Advent ... und dann Weihnachten – was ist das?
Es ist für die meisten Menschen wahrscheinlich einfacher zu beschreiben, was Weihnachten für sie nicht (mehr) ist... Keine Ruhe, eher Hektik. Keine Besinnung, eher Leere. Mehr Essen als sonst, lästige Familienbegegnungen, Fernsehen, vielleicht sogar eine unerträgliche Leere. Nicht wenige Menschen verfallen gerade zur Weihnachtszeit in Depressionen...

Und doch – was war Weihnachten einmal? In den Jahren der Kindheit? Auch hier angefangen in der Adventszeit... Draußen wurde es immer später hell, immer früher dunkel ... drinnen gab es Kerzen, vielleicht morgens schon, oder nachmittags, abends... Manchmal Geschichten, Basteln, dann der Duft von Plätzchen, den es in jedem Jahr nur in diesen wenigen Wochen gab. Und dann Weihnachten... Der wunderschöne Baum, die Lichter überall, eine Krippe unter dem Baum, Maria, Josef und das Kind ... die Musik, die Lieder ... wieder die schönen Düfte ... und dann das Wunder der Geschenke, die auf einmal da waren, vielleicht schon zu Heiligabend, vielleicht am ersten Weihnachtsmorgen... Vielleicht draußen leiser Schneefall. Und um all das webte ein Geheimnis, das alles umfasste – das Geheimnis dieses Kindes...

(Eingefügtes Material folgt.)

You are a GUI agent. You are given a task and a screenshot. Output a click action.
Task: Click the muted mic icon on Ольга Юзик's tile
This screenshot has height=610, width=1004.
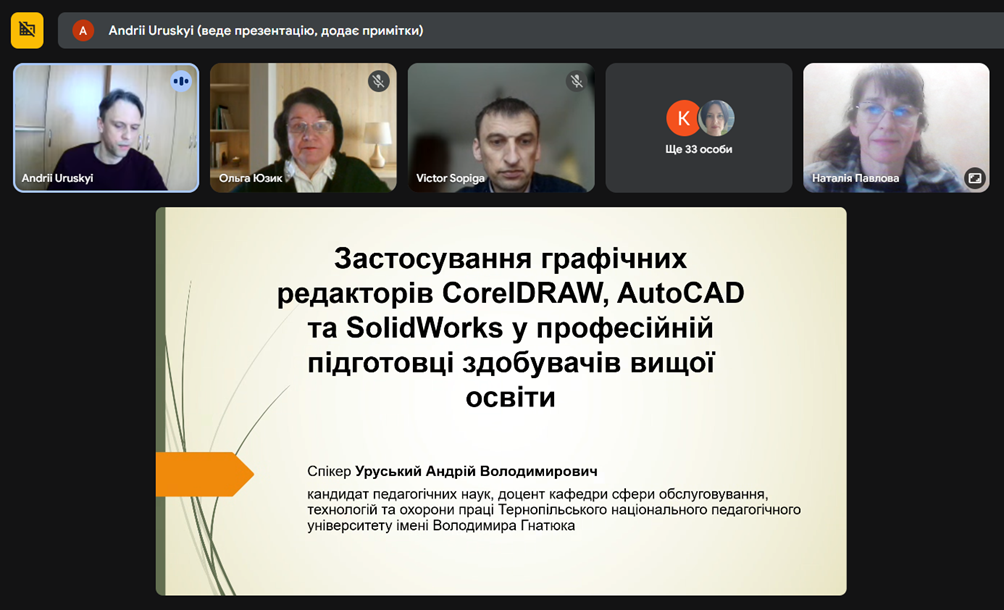point(378,81)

Was ist davon heute noch vorhanden – bei uns, uns Erwachsenen? Ist das alles verloren? Haben wir uns damit abgefunden? Warum eigentlich? Weil wir nicht mehr daran glauben? Oder nicht mehr glauben können? Oder darin nichts mehr sehen können? Oder wollen wir nicht? Wissen wir nur nicht, wie es geht, dieses Glauben, Fühlen, Sehen, Erkennen – oder interessiert es uns auch nicht?

Sich auf die Suche machen

Tatsache ist, dass es immer Menschen gab, die einen Zugang zu Weihnachten hatten, auch als Erwachsene, sogar einen tieferen Zugang als die Kinder. Und diese Erwachsenen waren nicht dumm, auch nicht immer einfach nur „gläubig“. Es muss also eine Ursache geben, warum dieser Zugang heute so verschüttet ist. Diese Ursache gibt es natürlich. Aber man kommt ihr nur auf die Spur, wenn man sich auf die Suche macht. Auch die Hirten fanden das Kind schließlich nur, weil sie nach ihm suchten... Zwar führte sie ein Stern, aber wer sagt uns, dass wir nicht einem solchen Stern begegnen, wenn wir zu suchen anfangen?

Nun – jeder, der sich von dieser Frage auch nur ansatzweise betroffen fühlt, kennt die Antwort natürlich schon mehr oder weniger. Er weiß, warum der Glaube, das Erleben des Kindes, der „Hauch des Wunders“ nicht mehr da ist. Das Erwachsenwerden ist nur ein Spiegel der Bewusstseinsgeschichte der Menschheit in den letzten Jahrhunderten – einer Menschheit, die ebenfalls erwachsen geworden ist, mit allen Vor- und Nachteilen, die uns heute klar vor Augen stehen. Nicht nur Weihnachten hat seinen Inhalt verloren, sondern alles um uns herum. Alles wird sachlicher, zweckgerichteter, sinn- und zusammenhangloser, profaner...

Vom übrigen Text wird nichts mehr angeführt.